2025-06-21 (Saturday): #KoiLoader / #KoiStealer infection.

A #pcap of the infection traffic, associated malware/files, and some of the indicators are available at https://www.malware-traffic-analysis.net/2025/06/21/index.html

025-06-20 (Friday): From a post I wrote for my employer on other social media about distribution of #malware disguised as cracked software.

The malware is contained in password-protected 7-Zip archives to avoid detection.

A #pcap from running the malware, and the associated malware files are available at https://www.malware-traffic-analysis.net/2025/06/20/index.html

I don't know what this malware is, so if anyone knows, feel free to reply. I'm just here for the memes.

2025-06-18 (Wednesday): #SmartApeSG --> #ClickFix lure --> #NetSupportRAT --> #StealCv2

A #pcap of the traffic, the malware/artifacts, and some IOCs are available at https://www.malware-traffic-analysis.net/2025/06/18/index.html.

Today's the 12th anniversary of my first blog post on malware-traffic-analysis.net, so I made this post a bit more old school.

2025-06-13 (Friday): Traffic analysis exercise: It's a trap!

https://www.malware-traffic-analysis.net/2025/06/13/index.html

2025-06-10 (Tuesday): Ten days of scans and probes and web traffic to a web server I run (not my blog web server, but another one).

After helping a coworker review an Apache Tomcat vulnerability, I opened TCP port 8080 to accept web traffic requests.

A #pcap of the traffic is available at: https://www.malware-traffic-analysis.net/2025/06/10/index.html

Been on vacation for the first 9 days of June, and I've been doing a lot at work, so I haven't had a chance to update the blog in the last 3 to 4 weeks.

I'm back now, and I was able to post some stuff that had backed up in my queue for the blog.

New entries for May 22nd, May 27th, and May 31st at https://www.malware-traffic-analysis.net/2025/index.html

2025-05-22 (Thursday): After the recent #LummaStealer disruption, I found an active sample today, so how effective was the disruption, really?

SHA256 hash for the installer EXE for Lumma Stealer:

8619bea9571a4dcc4b7f4ba494d444b8078d06dea385dc0caa2378e215636a65

Analysis:

- https://tria.ge/250523-afpxxsfm5t
- https://app.any.run/tasks/add82eaa-bdb8-43b9-885b-c0a58cc2530c

To be fair, I investigated a campaign that was pushing Lumma Stealer earlier this week, and it had switched to #StealC v2 malware earlier today (2025-05-22):

- https://github.com/PaloAltoNetworks/Unit42-timely-threat-intel/blob/main/2025-05-22-campaign-switches-from-Lumma-to-StealC-v2.txt

So the disruption was at least somewhat effective based on what I'm seeing. I don't have eyes on the criminal underground, though, so I don't know what's happening with Lumma Stealer's customers.

2025-05-09 (Friday): #KoiLoader / #KoiStealer activity still happens. It's the same type of distribution chain and infection characteristics as always.

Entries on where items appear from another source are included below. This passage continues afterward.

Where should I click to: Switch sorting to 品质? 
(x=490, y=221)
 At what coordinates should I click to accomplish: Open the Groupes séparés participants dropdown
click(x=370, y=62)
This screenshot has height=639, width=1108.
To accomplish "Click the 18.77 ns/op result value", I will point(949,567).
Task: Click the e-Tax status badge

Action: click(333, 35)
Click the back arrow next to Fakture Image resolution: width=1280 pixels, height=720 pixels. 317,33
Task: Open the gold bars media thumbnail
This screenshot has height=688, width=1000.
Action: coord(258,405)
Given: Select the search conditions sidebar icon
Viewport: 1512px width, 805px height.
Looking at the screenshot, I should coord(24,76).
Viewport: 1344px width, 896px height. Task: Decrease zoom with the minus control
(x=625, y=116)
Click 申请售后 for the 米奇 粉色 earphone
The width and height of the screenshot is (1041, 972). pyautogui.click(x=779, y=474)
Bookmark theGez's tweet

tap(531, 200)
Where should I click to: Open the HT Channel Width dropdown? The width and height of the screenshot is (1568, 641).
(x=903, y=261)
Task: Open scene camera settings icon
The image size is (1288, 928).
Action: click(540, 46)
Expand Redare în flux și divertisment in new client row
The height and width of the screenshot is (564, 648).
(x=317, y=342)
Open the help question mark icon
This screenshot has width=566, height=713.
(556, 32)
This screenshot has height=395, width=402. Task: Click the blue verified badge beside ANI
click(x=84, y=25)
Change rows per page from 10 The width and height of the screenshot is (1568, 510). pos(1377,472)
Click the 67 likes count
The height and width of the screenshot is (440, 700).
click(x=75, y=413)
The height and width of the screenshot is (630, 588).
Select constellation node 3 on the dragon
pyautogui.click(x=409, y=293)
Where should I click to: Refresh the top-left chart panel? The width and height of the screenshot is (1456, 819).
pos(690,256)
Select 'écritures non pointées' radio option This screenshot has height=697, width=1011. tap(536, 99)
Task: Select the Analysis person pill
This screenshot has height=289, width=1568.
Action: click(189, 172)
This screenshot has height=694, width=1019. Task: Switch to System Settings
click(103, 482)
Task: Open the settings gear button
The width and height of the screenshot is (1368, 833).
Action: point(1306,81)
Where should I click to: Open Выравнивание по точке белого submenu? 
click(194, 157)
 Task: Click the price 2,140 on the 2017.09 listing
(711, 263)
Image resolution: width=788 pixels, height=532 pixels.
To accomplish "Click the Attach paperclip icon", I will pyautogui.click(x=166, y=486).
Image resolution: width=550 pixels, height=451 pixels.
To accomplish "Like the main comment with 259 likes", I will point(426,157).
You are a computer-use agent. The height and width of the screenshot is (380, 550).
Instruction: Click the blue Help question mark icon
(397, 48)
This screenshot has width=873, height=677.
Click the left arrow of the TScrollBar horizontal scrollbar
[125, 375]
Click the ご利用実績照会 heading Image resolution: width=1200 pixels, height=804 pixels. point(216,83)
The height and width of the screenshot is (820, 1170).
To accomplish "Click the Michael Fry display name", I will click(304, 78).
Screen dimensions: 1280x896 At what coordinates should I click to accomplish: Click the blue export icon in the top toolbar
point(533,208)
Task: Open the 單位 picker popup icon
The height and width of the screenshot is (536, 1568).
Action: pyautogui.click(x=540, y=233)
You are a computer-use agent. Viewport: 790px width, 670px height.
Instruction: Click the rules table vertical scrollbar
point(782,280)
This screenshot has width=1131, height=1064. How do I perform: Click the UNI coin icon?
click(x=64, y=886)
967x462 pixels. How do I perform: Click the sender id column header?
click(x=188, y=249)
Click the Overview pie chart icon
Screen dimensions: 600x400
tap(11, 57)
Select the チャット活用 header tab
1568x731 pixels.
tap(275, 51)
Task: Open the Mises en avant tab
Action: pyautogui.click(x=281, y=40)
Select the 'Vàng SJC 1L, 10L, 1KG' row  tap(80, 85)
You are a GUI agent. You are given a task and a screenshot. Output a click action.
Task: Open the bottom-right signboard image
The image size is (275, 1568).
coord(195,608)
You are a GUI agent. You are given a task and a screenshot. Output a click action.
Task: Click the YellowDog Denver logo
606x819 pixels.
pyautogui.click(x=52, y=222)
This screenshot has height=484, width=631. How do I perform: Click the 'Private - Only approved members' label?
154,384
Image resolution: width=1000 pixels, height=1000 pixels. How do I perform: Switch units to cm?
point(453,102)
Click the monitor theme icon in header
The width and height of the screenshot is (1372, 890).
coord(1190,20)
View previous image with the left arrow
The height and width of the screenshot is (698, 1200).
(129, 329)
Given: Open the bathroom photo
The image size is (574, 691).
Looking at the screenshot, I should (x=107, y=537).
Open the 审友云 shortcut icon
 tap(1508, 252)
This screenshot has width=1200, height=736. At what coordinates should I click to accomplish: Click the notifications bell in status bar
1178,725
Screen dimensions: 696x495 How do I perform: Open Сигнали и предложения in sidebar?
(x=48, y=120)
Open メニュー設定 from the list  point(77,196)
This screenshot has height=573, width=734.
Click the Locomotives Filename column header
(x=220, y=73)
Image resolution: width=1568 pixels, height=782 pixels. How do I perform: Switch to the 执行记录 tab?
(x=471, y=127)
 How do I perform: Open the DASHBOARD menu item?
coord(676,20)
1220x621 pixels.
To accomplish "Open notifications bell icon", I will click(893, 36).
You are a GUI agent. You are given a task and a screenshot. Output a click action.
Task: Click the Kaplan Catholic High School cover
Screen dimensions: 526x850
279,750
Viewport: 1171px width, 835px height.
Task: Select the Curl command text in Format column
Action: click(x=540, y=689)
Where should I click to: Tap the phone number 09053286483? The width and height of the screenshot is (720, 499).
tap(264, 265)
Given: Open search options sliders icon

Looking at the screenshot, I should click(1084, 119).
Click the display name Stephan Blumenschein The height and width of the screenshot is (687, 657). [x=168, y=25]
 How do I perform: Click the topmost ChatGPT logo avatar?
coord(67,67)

Example of downloaded zip archive available at:

- https://bazaar.abuse.ch/sample/3523653959c0083b7e106a71dd99acc03ccf09cb3452b9b65dcf17005917e389/
- https://tria.ge/250510-a2fw5sek3y
- https://app.any.run/tasks/3adefb51-8ab1-417e-9725-1848c0a071ee

Just finished restoring the last of the blog posts for 2017 on my malware-traffic-analysis.net site.

As a bit of background, Google had flagged my site as malicious, because I've been hosting malware samples, even though they're plainly marked as malware and presented in password-protected zip archives.

To keep from being blacklisted as an unsafe site, I had to take the majority of my blog entries off-line and switch to a new password scheme for the zip archives. I also found many of those old posts listed domains and URLs that I hadn't de-fanged.

That's what I've been fixing, and now the site has been fully restored for everything since 2017 on the regular blog posts.

In 2017, I made 379 posts for the entire year, not counting the traffic analysis exercises. I've fixed things about those blog posts that I now find annoying.

For example, the Hancitor entries were titled "Hancitor malspam, Subj: [subject of email]." I've always had the infection traffic and malware, but I always like to include the infection vector. Unfortunately, that makes a misleading title, and people might think those posts are -only- about the malspam.

So I re-titled those to "Hancitor infection with ZLoader" or "Hancitor infection with SendSafe spambot activity" or whatever it was based on the traffic.

I started 2017 focusing on exploit kit (EK) activity, mostly Rig EK. But by the end of 2017, the majority of my Windows-based infections came from email as the initial infection vector.

EK traffic had already been on a downward trend before 2017 due to people moving away from Internet Explorer and using other web browsers.

Overall, it's been quite the trip reviewing those blog entries from 8 years ago.

Up next? Guess I'll start digging into the 2016 blog posts to restore.